Expectations can be a powerful thing in life. We often regard the outcome of things with relation to our expectations rather than an objective account of the results. Put simply: When expectations are met, people are happy. For example, even a bad movie can result in a good experience if you expected it to be worse than it was. More to your issue, you don't want to manage the expectations of quality, you want to manage the expectations about what your game is about. At the start you need to make sure everyone is on the same page. Talk to your players. Talk to them together! Have a session zero in which all of you discuss the type of campaign you'd like to play, the setting your players are interested, what characters they'd like to play, and what rules you want to follow. I've had just as much fun talking about the session we just played as actually playing it. This session can similarly be fun and educational. You don't need to have a campaign set in stone by the end, but use this session to manage expectations and get information. After that, Define a concrete style of game and make sure everyone knows what it is before the campaign starts. This can be done in the days/weeks after session zero, but when the campaigns starts, let everyone know what your goals are. How much ammo are you counting? How much time do you want to spend in town? How much role-play are you going to strive for? Do you expect players to role play? Are you managing metagaming? Now, this doesn't mean that every session is the same. You don't need to pander to every player all at once every session.

Ensure the Party is Flexible

Make sure that the characters being played actually belong together and work well. Part of this is designing encounters to fit the party. But, if your immersive guy has all role-play spells and your video-gamey dudes are playing to "win", you will have conflict. The former will be bored by combat and the latter will be bored by role-play because their characters are intrinsically bad at those aspects of the game. So after you've managed expectations, make sure your players characters are flexible enough to handle different styles of play. Being a specialist is fun and rewarding, but turning your character on and off for different encounters is not. Make sure everyone can fight, everyone can roleplay, everyone can solve puzzles or whatever. It's okay to play a character that's good at one of those things and bad at the others, but it's not okay to ONLY play when your character is best at it. So make sure everyone is engaged in every activity.

Be Flexible Yourself

After you've set expectations and had a few sessions, don't be afraid to have a session that steers a little towards one type of play. Try to engage your video gamey players in some roleplay or get your role-players in some combat. My gut tells me the non-video-gamey players are perhaps more experienced and/or more flexible. At the very least, they seem to more open to a wider variety of game styles, whereas, in my experience, video-gamey players tend towards a singular style of play. So forgive me if this is directed a little at them. Engaging your players in new styles of play is a question all it's own. But, to speak very little of this problem, reward them for engaging in the different styles. More importantly, find the things that really engage them! Let each player have their time in the spotlight and make sure when they are that other players have fun as well. Better said than done. Your players need to be self-conscious of this too. They need to let fun happen for the other players, even if its not as fun for them.

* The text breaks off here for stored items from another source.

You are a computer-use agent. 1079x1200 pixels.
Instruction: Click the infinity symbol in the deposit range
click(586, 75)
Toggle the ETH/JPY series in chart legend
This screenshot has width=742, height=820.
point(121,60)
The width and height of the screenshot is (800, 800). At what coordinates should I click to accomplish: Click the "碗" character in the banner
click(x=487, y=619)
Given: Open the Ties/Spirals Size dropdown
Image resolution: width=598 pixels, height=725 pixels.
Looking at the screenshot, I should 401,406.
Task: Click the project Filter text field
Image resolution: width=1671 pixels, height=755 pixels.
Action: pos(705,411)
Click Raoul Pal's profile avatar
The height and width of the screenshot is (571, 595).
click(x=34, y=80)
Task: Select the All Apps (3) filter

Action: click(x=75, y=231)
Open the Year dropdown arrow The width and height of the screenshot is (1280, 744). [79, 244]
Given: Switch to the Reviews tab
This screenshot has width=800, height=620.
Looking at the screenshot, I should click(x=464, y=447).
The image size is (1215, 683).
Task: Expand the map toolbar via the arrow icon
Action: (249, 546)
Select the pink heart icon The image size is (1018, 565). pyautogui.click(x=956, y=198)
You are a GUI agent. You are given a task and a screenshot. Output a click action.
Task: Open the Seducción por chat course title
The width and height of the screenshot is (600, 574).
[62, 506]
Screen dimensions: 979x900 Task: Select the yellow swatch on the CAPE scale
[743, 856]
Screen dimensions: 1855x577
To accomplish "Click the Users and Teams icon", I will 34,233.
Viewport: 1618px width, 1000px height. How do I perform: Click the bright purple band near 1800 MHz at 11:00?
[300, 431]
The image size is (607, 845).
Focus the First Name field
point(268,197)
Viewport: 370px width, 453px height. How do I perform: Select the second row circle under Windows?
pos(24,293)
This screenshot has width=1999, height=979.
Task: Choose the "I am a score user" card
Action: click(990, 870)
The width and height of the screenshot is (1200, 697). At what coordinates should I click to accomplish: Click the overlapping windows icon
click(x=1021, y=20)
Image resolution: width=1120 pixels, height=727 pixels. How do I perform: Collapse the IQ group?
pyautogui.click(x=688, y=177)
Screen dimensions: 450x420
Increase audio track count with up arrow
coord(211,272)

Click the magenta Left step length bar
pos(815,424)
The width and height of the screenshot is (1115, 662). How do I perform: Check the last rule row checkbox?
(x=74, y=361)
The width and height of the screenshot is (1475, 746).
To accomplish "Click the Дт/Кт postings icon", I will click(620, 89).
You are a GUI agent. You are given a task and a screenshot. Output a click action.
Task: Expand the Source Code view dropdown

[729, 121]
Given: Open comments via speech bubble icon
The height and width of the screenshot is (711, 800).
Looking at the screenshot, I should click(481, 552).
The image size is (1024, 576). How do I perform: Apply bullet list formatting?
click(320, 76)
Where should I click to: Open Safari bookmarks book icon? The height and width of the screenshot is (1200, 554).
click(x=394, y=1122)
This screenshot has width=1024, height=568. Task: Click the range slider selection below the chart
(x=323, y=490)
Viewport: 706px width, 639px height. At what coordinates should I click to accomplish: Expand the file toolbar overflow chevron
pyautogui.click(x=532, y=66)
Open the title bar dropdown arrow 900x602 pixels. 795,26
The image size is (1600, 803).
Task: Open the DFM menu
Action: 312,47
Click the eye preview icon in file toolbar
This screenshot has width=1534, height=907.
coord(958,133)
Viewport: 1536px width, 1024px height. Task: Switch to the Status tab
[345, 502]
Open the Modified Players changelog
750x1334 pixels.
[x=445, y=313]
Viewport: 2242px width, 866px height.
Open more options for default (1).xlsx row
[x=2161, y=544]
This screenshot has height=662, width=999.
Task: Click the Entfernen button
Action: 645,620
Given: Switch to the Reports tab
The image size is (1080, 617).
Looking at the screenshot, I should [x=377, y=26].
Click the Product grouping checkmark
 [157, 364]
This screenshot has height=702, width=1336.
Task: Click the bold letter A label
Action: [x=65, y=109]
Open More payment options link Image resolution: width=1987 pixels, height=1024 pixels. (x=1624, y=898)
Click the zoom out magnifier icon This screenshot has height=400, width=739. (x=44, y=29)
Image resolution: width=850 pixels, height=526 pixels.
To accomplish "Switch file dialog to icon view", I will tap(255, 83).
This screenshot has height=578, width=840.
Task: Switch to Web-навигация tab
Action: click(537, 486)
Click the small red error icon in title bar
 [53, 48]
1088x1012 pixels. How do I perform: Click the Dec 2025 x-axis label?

Most importantly, roll with the punches. Some of the best sessions come from unexpected moves from the players. A recent example for our group was spending time in town creating costumes for our pirate crew. We had a lot of fun and none of us knew we wanted it coming in. So if something interesting starts to occur, let it happen! Don't plan too hard.

Manage Agency Accordingly

Make sure when a player is trying to speak with an enemy or any NPC that your video-gamey players aren't jumping in headlong. Even if they say "I attack", you have the power. Accept that input and let them know what happens, even if the result is "Give this player another moment". And vise versa, if a player tries to open up role-play mid battle, they don't get to speak for 5 minutes in a single round. Control your players if things get out of hand or if one type of player tries to steal the spotlight too often or too long. But make sure you're receptive to the wants of your players. Keep managing those expectations. If you control agency, make sure they know why. "Player A, i see you want to battle, but let Player B speak a little bit longer, or else join in the role-play naturally if you can". "Player B, I see you want to open dialogue mid-battle, but as long as everyone is fighting, it doesn't make sense for these Goblins to listen to what you have to say"


Get together, set a style, branch out from that style sometimes, reward flexibility, make sure your players are letting fun happen to other players.

  • 2
    \$\begingroup\$ I wanted to react to the "No you don't" advice, but... I can't disagree. There are players out there who don't know how to let other people have the spotlight. And while my initial disagreement was based on shutting down player agency, well, sometimes players don't realize when their agency is stepping on other people's agency. And, that's the only reason I'd shut down a player's action. It's fine for folks to say "just don't play with players like that", but nobody has a group of players who are absolutely perfect. \$\endgroup\$ Jan 24, 2018 at 21:32
  • 2
    \$\begingroup\$ @DoctorKill that was what I was hoping to get across. Limiting agency is a big thing and shouldn't be done lightly, but if you go with the flow of the game, there's always the risk of one style of play taking over. I think it's perfectly reasonable to have a meta discussion about certain actions, especially when those actions are very quick. Also, players don't do anything, you accept input and do what you want with it. GMs are the agency handlers. If a player says "I attack", you may say "one moment please" or what have you. \$\endgroup\$ Jan 24, 2018 at 21:36

The problem you talk about has been dubbed "20 minutes of fun packed in 4 hours of game" by game designer Mike Mearls: when players each want something different, they are doomed to wait a lot of time for some brief part that caters to them.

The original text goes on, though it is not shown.